Türkiye'ye iftira atıyorlar
İtalya gezisinin ikinci bölümü olan Floransa ziyaretini hava muhalefeti nedeniyle iptal eden Cumhurbaşkanı Abdullah Gül, Roma'da kendisini takip eden basın mensuplarına gündeme ilişkin önemli açıklamalarda bulundu. Gül, bazı uluslararası medya ve İsrail kaynaklı, Türkiye'nin radikal unsurları desteklediği iddialarına da sert çıktı.
Füze ihalesi…
Gül, Türkiye'nin füze alımı konusundaki hassasiyetlerini anlattıklarını ve saygıyla karşılandığını söyledi. Gül şunları söyledi:
Kamuoyu yeterince aydınlatılamadığı için karışıklıklar oldu. Pozisyonumuz net: Üç unsuru öne çıkardık. Teknoloji transferi ve Türkiye'de üretim, zaman ve fiyat. Bu şartlar karşılanmalı dedik. Tekliflerimizi yenileyelim dediler.

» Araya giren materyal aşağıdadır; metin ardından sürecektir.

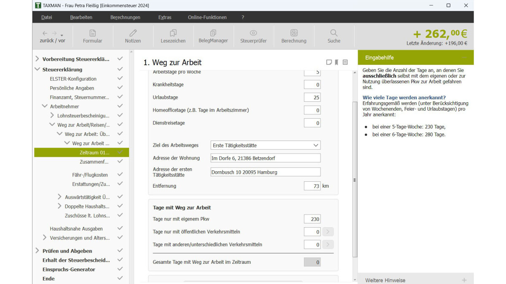Click the Entfernung km input field
506x284 pixels.
(312, 186)
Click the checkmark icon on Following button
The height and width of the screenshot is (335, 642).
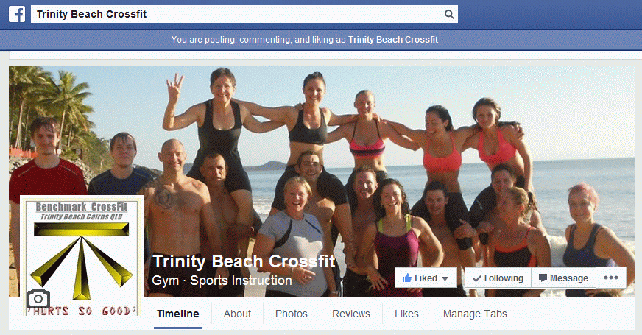pyautogui.click(x=476, y=278)
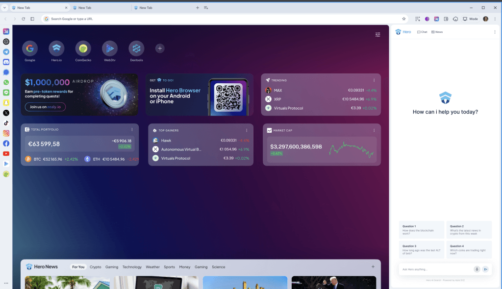Add a new shortcut with the plus icon
Image resolution: width=502 pixels, height=289 pixels.
pyautogui.click(x=160, y=48)
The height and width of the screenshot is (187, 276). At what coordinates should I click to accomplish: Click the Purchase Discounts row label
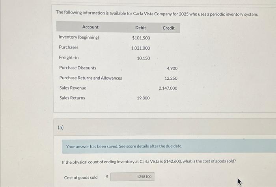pyautogui.click(x=78, y=68)
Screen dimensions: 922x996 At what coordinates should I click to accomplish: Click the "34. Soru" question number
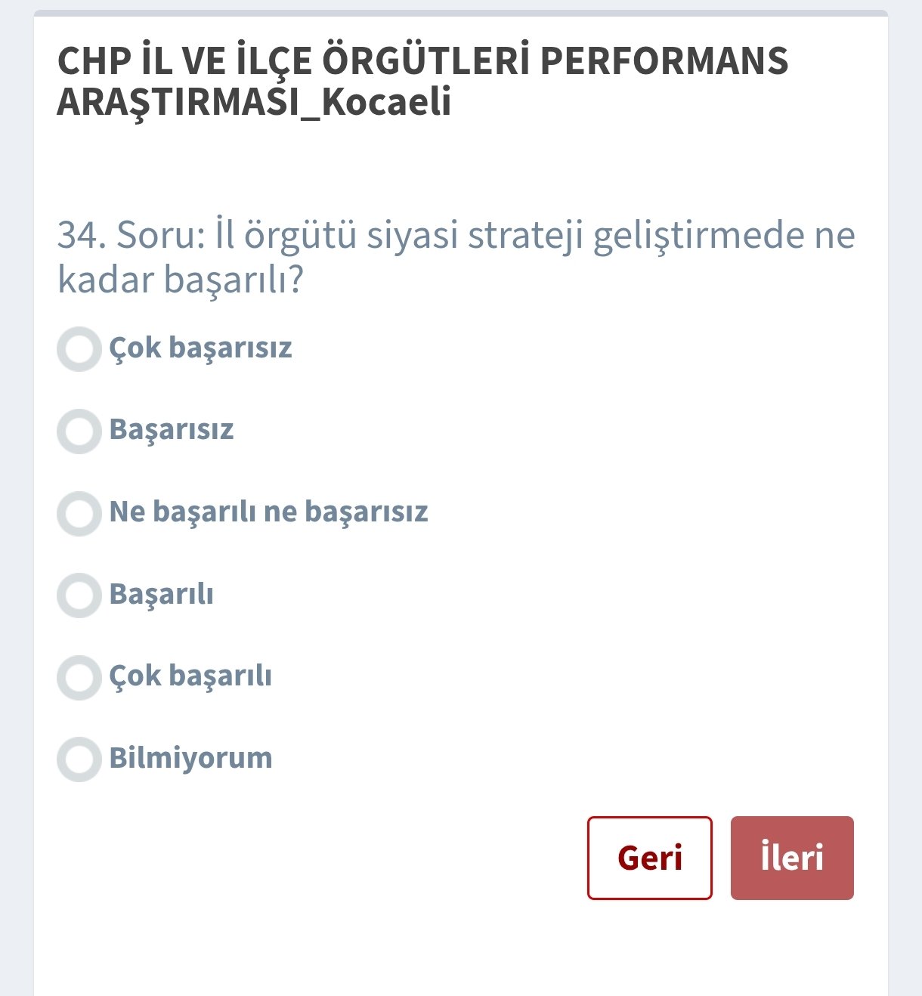click(x=131, y=235)
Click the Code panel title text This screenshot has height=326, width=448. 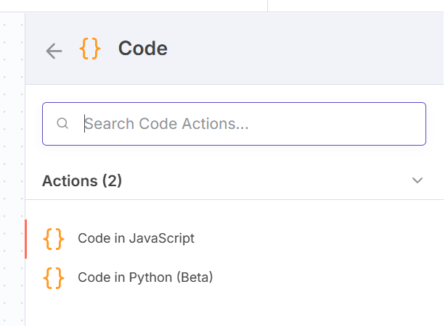(143, 49)
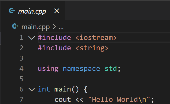Click the C++ icon in the breadcrumb bar
The height and width of the screenshot is (104, 170).
[x=15, y=26]
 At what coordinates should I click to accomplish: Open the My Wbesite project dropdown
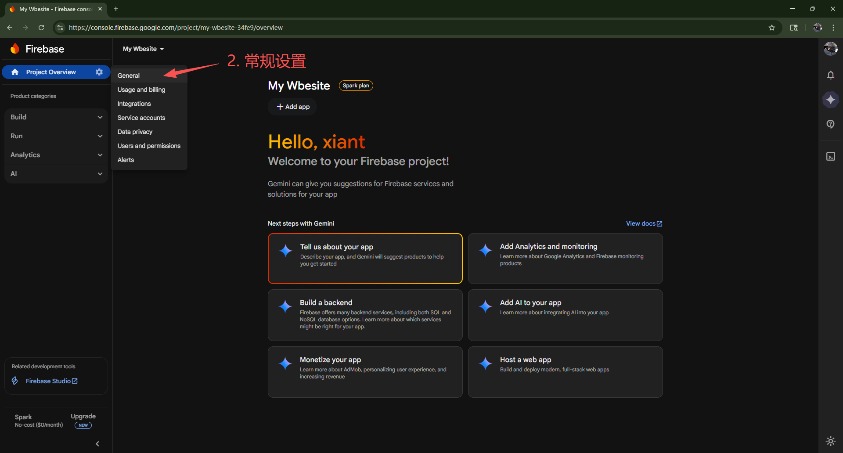click(143, 49)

Her şeyden önce Türkiye NATO üyesi bir ülke. Standartları var. Bazen kızarız. Ama geldiler Suriye sınırına Patriot füzelerini koydular. Bunu bir kenara koyduktan sonra şu gerçeği herkesin bilmesi gerekir. Türkiye bulunduğu coğrafya itibari ile nüfusu itibari ile kırılgan siyasi ortam dikkate alındığında savunma harcamalarını devam ettirmek zorunda olan, silahlı kuvvetlerini güçlü tutmak durumunda olan bir ülke. Savaşmak için değil, yanlış yapmak isteyenleri caydırmak için. Allah korusun, bir mecburiyet olursa da menfaatlerimizi, güvenliğimizi korumak için. Şimdi böyle bir ülke savunma ihtiyacını ticari olarak düşünemez. Alışveriş gibi düşünemez.

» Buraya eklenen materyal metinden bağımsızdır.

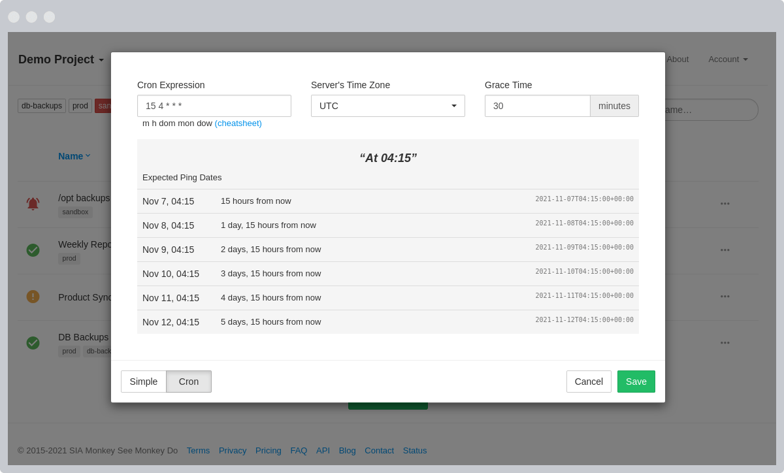Open the cron cheatsheet link

tap(238, 123)
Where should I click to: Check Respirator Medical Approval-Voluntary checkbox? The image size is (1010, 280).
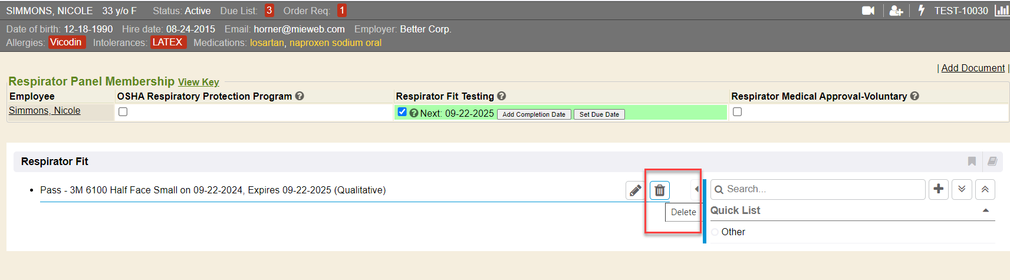pyautogui.click(x=737, y=112)

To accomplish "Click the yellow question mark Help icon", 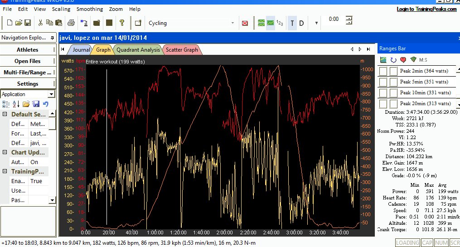I will tap(122, 23).
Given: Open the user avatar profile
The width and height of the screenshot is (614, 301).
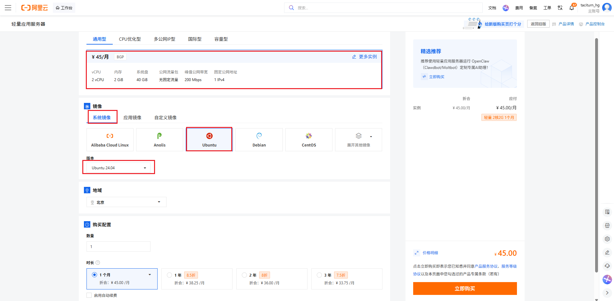Looking at the screenshot, I should point(607,7).
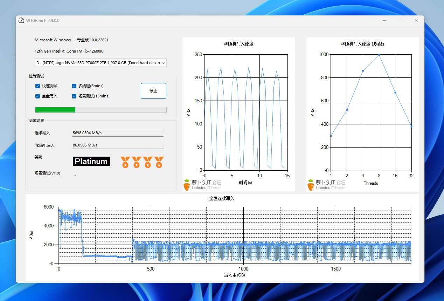444x301 pixels.
Task: Select the 连续写入 speed result field
Action: tap(118, 132)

Bunu bu kadar hem Fransa Cumhurbaşkanı'na hem buradaki heyete anlattım. Türkiye'nin nüfusu 80 milyona ulaştı. Savunma harcamaları gelecekte de güçlü bir şekilde devam edecektir. Türkiye'nin kendi kapasitesini kurması, kendi kendine yeterli olması, bağımlılıktan kurtulma politikasını izleme hakkı vardır. Ve yapmak zorundadır. Bırakın alışverişi parayı verseniz bile alamıyorsunuz. Savunma sanayisi bizim için önemli. Sadece müşteri durumuna düşemeyiz. Öne çıkardığımız şey şu; Teknoloji transferi ve müşteri üretimi Türkiye'de olmalı, zaman ve fiyat.
KRİTERİMİZ ÜÇ UNSUR
Bu 3 unsuru dikkate alarak verilen teklifleri sıraya koymak durumundayız. Süre de önemli hadi ver bakalım dediğinde 4-5 seneye yaydığı zaman senin yine ihtiyacın karşılanmıyor. Beraber üretim yapma söz konusu oluyor bu da tatmin etmiyor. Özellikle teknoloji transferi ve Türkiye'de üretim, bir de süre meselesi. Bunları dikkate alarak değerlendirmeleri yapıyoruz. Bunları gayet açıklıkla anlatınca saygı duyuyorlar. Tekliflerimizi yenileyelim diyorlar. Argümanları sağlam bir şekilde anlatırsanız çekinecek bir şey yok. Tabi ki tercih müttefiklerimizle yapmaktır ama şartlar karşılanırsa, karşılanamıyorsa başka alternatifler ve deneme hakkıdır. Hala Türkiye ile ilgili böyle bir sorgulama içerisinde olmadılar. Heyetler arasında konuşurken bu iş nedir diye soran olmadı. Daha çok ekonomik konular konuşuldu. Bunlar daha çok ekonomiye ağırlık veriyorlar. Daha çok gündeme getirdiğimiz Kıbrıs, enerji, AB konuları konuşuldu.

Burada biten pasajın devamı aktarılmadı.